Light is not something the photographer uses. Light is something the photographer listens to. The landscape photograph is an act of attention — the shutter is pressed not when the photographer decides, but when the land is ready.
Underwater Photography, Marine Environments & Subsurface Optics
239
photographs reviewed
Deepa Krishnan brings both a scientist's knowledge of marine ecosystems and a technical understanding of the profound optical challenges of underwater photography — the light absorption, colour shift, and backscatter that make every good underwater image a minor technical triumph. She has contributed to Light & Composition since 2019.
The underwater world follows different physical laws. Light is stolen by water — red disappears at five metres, orange by ten, yellow by twenty. The underwater photographer is working in a world that actively removes colour. Every image that has warmth and clarity below the surface has fought for it. I respect that fight, and I can tell when the photographer understands the physics of what they are doing.
Experimental Photography, Motion & Alternative Visual Languages
558
photographs reviewed
Julian Rowe has spent years pushing the boundaries of what a photograph is allowed to be — working with intentional camera movement, multiple exposure, in-camera compositing, and alternative processes including cyanotype and lumen printing. He has contributed to Light & Composition since 2016 and consistently challenges the panel's assumptions about sharpness, clarity, and conventional photographic virtue. He believes the most interesting photographs are made by photographers who have understood the rules and then deliberately broken them.
Sharpness is a choice, not a virtue. The technically perfect photograph is the most conservative possible use of a camera. The photographer who understands what a blur means — who chooses imprecision as a form of precision — is doing something far more interesting than the one who merely maximises resolution.

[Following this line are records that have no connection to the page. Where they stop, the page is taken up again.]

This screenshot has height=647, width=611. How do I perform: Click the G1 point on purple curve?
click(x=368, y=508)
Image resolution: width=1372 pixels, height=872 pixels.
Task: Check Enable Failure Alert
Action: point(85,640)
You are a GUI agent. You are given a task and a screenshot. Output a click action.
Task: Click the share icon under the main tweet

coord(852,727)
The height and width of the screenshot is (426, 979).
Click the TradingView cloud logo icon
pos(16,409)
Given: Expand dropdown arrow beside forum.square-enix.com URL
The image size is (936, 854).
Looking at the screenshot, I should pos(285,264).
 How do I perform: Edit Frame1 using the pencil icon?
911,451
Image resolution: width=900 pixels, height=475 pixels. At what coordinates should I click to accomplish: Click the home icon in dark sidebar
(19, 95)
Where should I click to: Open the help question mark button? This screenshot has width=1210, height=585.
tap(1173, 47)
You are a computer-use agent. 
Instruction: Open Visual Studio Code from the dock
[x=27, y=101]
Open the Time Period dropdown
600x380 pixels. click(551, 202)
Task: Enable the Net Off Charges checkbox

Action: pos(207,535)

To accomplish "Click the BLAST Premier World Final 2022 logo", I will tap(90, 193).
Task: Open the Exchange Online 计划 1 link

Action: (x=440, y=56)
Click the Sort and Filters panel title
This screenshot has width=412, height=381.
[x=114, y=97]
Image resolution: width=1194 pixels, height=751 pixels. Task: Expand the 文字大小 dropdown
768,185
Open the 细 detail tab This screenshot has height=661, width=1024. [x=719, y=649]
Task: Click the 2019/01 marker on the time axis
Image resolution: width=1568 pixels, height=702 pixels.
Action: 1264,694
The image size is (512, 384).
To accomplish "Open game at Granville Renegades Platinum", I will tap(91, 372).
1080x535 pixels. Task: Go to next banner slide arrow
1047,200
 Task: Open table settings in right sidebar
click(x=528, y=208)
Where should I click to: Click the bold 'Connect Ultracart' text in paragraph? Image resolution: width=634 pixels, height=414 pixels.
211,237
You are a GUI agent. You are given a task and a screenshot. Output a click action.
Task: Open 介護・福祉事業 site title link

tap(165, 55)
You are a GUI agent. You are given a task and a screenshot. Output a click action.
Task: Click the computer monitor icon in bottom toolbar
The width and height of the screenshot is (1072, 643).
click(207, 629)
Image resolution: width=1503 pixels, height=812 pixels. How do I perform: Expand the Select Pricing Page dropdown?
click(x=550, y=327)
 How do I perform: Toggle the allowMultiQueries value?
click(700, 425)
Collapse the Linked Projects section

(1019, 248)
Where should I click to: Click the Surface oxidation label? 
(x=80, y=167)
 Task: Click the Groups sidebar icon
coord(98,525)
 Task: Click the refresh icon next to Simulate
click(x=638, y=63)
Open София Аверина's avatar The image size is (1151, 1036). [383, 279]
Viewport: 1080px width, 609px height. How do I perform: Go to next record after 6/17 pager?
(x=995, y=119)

Colour Harmony, Tone & Atmospheric Light
1,701
photographs reviewed
Isabelle Fontenay has been a contributing editor at Light & Composition since 2009. Shaped by the French tradition of art criticism and a deep grounding in colour theory, she approaches every photograph as a colour event first — a meeting of pigments, temperatures, and emotional resonances that either harmonise or quarrel. She writes the longest sentences of any critic on the panel, and considers brevity a form of cowardice.
Colour is not decoration. Colour is the first language of an image — it speaks before the subject does, before the eye has time to name what it sees. A photograph's emotional truth lives in its palette.
Contrast, Shadow Drama & the Metaphysics of Light
1,935
photographs reviewed
Dmitri Kasakov has contributed to Light & Composition since 2010 and remains its most philosophically demanding voice — the critic most likely to cite Heidegger in a review of a beach photograph. For Dmitri, every photograph is a moral act: the choice of what to light and what to leave in darkness is never merely aesthetic.
Shadow is not the absence of light. Shadow is where the image thinks. The photographer who controls darkness controls meaning. A photograph that is afraid of its own shadows is a photograph that has nothing to say.